My question ultimately, is how do I wipe that drive so it does not have the boot record on it without having windows freeze up...

Thanks!
 
You start anew and wipe it fully with Dban. I clear the MBR on my drives before reinstalling, or switching OSes that are installed. I still use a program called gdisk on a bootable flash drive, which was originally part of Norton Ghost. The switch gdisk 2 /mbr does the trick, assuming 2 is the drive you plan to clear.
 
You may consider isolating the two drives. Keep the big boot drive and use the computer for a while, see if the problem comes back even with the smaller drive disconnected.

Also, not sure if Win 8 does this, but sometimes the boot information can be spread across multiple drives. So worst case scenario, you may need to reinstall with *only* one drive in the computer, to ensure that all boot information goes onto one drive only.

The reason I say this is I have my computer set to where I can choose to boot either from my SSD drive or my old spinning hard drive, because each drive has a complete set of boot files on it. I merely select which drive should be number 1 using the BIOS (setting the priority of drives under the SATA menu etc.). So because my computer has been fine running both drives like this, I suspect maybe your situation is a bit more complicated and may involve having stuff spread across both drives for both windows installs?

Regardless, to wipe the drive, you can use a tool like ccleaner to wipe the disk if you want to clear off your old data and make it safe from prying eyes to resell the disk etc. But just to clear the drive and keep it, you can do a simple deletion of the partition. That is available under the windows installation procedure, or you can choose to "manage computer" and go to the disk management to delete partition information.
 
All you need to do is clear the partition table, but you need to boot into something to perform that. I assume your 80GB SSD is still bootable into windows with the 256GB SSD installed as a secondary? If so start that 80GB up, bring up command prompt as an administrator (by right clicking) and run diskpart with following commands:

list disk (take note of the disk # of your 256GB drive)
select disk # (where # is your 256GB drive)
list disk (double check that your 256GB drive is selected)
clean (clears the partition table and last MB or so of the drive)

Otherwise you can boot using the Windows DVD and after it's complete, get to the repair menu then press CTRL-F11 OR ALT-F11 OR CTRL-F10 to open a command prompt. Best of luck.
 
All you need to do is clear the partition table, but you need to boot into something to perform that. I assume your 80GB SSD is still bootable into windows with the 256GB SSD installed as a secondary? If so start that 80GB up, bring up command prompt as an administrator (by right clicking) and run diskpart with following commands:

list disk (take note of the disk # of your 256GB drive)
select disk # (where # is your 256GB drive)
list disk (double check that your 256GB drive is selected)
clean (clears the partition table and last MB or so of the drive)

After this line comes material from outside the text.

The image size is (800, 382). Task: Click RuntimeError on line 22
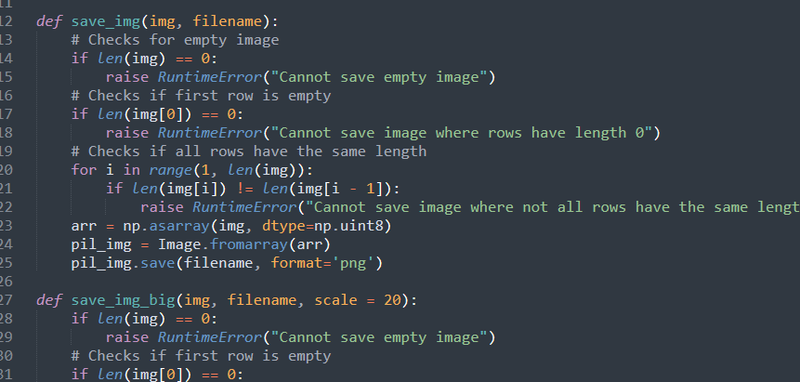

Otherwise you can boot using the Windows DVD and after it's complete, get to the repair menu then press CTRL-F11 OR ALT-F11 OR CTRL-F10 to open a command prompt. Best of luck.
These are both options. Or you could boot parted magic and run the secure erase feature or better still, install the Intel SSD toolbox and secure erase it from within your booted 256GB environment. This would be the best option IMO.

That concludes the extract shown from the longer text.